Task to complete:
In the records below, find the line containing "[WhatsApp ile paylaş] (210, 922)" and retype it and every line after it exactly, adding nothing.

▼

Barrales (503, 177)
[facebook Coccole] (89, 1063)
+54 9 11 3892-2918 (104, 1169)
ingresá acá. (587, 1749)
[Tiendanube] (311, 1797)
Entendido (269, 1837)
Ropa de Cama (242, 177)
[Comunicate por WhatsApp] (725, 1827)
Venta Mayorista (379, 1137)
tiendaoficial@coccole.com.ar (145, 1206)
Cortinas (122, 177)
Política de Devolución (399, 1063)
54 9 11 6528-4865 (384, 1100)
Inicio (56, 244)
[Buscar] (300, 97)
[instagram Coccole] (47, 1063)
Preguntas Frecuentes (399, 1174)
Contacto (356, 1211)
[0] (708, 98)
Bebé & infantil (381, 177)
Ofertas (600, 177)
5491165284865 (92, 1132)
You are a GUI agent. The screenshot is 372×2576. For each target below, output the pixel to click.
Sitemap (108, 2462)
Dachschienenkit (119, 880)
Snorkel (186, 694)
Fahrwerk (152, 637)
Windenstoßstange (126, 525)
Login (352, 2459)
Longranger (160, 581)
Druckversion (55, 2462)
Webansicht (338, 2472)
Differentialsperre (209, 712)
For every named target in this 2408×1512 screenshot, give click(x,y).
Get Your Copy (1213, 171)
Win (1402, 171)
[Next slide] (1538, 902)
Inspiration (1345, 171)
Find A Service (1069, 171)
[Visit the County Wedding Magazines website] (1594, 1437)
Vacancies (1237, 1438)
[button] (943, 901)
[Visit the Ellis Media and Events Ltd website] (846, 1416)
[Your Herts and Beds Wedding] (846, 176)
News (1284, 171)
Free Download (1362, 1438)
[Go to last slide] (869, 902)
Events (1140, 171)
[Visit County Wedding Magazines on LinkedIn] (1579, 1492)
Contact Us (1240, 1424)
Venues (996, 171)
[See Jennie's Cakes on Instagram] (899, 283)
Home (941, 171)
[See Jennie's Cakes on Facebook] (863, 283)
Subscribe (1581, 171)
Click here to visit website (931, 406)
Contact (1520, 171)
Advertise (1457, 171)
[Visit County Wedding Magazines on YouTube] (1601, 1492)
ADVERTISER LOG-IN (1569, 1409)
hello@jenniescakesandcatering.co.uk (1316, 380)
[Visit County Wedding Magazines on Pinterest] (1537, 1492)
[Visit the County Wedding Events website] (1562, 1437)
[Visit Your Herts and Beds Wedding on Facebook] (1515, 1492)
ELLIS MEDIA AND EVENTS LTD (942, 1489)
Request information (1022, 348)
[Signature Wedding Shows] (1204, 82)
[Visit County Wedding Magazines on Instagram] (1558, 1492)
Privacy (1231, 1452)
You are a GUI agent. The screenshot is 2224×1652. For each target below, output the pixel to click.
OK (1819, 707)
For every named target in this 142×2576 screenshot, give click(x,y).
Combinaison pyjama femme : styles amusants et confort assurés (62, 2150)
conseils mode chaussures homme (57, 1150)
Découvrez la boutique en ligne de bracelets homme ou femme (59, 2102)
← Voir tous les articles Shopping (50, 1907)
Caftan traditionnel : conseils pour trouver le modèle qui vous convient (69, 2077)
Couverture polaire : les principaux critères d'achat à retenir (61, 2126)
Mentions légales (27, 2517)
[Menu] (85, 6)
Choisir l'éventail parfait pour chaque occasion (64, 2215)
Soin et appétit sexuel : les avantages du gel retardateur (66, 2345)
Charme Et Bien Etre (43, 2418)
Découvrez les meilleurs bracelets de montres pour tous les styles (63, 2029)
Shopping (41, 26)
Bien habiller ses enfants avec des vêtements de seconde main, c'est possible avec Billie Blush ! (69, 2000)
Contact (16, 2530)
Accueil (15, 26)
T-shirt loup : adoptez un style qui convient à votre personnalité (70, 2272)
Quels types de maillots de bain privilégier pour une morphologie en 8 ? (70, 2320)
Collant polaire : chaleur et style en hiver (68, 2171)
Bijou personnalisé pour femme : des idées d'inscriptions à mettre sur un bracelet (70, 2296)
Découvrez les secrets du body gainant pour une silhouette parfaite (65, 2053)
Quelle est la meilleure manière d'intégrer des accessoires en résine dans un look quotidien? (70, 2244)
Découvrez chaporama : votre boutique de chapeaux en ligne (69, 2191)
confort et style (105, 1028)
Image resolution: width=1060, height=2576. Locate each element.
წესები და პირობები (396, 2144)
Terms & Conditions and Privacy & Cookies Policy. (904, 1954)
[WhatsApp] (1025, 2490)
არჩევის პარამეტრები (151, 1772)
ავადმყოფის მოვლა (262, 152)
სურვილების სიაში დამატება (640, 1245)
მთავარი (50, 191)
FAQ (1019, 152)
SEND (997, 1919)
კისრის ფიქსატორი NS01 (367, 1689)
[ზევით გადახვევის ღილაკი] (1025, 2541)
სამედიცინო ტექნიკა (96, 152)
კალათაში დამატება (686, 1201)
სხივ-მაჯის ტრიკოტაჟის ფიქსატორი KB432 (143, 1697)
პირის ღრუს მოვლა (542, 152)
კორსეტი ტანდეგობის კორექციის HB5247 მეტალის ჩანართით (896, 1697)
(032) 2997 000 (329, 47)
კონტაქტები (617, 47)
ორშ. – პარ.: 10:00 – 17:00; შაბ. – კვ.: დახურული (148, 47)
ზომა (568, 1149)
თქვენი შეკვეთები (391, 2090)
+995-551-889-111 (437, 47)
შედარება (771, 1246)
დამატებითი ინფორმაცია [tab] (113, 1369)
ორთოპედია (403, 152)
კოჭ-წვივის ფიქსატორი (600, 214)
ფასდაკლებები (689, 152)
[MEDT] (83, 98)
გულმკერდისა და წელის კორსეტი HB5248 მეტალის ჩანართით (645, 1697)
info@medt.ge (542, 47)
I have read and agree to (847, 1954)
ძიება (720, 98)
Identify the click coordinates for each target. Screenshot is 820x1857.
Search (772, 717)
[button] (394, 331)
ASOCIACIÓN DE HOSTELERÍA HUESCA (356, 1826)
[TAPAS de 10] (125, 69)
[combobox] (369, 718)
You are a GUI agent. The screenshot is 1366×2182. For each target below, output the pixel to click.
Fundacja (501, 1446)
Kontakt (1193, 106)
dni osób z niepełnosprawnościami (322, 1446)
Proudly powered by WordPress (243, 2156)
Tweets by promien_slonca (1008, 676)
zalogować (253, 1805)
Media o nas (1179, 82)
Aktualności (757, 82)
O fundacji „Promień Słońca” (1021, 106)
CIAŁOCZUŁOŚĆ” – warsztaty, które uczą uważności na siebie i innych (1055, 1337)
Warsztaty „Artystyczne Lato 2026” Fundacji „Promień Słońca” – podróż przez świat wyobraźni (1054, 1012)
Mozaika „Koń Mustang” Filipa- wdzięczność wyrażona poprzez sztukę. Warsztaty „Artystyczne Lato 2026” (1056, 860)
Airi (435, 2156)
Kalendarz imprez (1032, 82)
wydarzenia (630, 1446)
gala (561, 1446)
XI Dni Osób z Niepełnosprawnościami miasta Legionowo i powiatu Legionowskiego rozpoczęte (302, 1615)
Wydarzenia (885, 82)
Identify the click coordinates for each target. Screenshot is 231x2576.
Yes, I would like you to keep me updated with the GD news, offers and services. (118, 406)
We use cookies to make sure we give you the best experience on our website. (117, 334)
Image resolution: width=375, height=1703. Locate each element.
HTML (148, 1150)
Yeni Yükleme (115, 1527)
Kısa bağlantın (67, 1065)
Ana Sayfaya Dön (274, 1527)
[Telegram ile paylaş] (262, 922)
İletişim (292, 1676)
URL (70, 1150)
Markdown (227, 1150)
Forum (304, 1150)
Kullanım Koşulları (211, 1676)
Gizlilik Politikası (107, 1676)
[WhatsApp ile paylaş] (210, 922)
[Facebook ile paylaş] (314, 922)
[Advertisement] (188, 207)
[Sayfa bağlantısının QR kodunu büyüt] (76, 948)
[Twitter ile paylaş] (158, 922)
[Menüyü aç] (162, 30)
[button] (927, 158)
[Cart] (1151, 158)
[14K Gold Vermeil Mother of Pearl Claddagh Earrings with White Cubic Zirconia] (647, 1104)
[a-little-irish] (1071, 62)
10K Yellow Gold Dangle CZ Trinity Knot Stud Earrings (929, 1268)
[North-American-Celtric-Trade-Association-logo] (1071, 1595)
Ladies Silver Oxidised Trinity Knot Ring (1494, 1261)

▲

Task answer:
[WhatsApp ile paylaş] (210, 922)
[Facebook ile paylaş] (314, 922)
[Advertisement] (188, 207)
[Sayfa bağlantısının QR kodunu büyüt] (76, 948)
[Twitter ile paylaş] (158, 922)
[Menüyü aç] (162, 30)
[button] (927, 158)
[Cart] (1151, 158)
[14K Gold Vermeil Mother of Pearl Claddagh Earrings with White Cubic Zirconia] (647, 1104)
[a-little-irish] (1071, 62)
10K Yellow Gold Dangle CZ Trinity Knot Stud Earrings (929, 1268)
[North-American-Celtric-Trade-Association-logo] (1071, 1595)
Ladies Silver Oxidised Trinity Knot Ring (1494, 1261)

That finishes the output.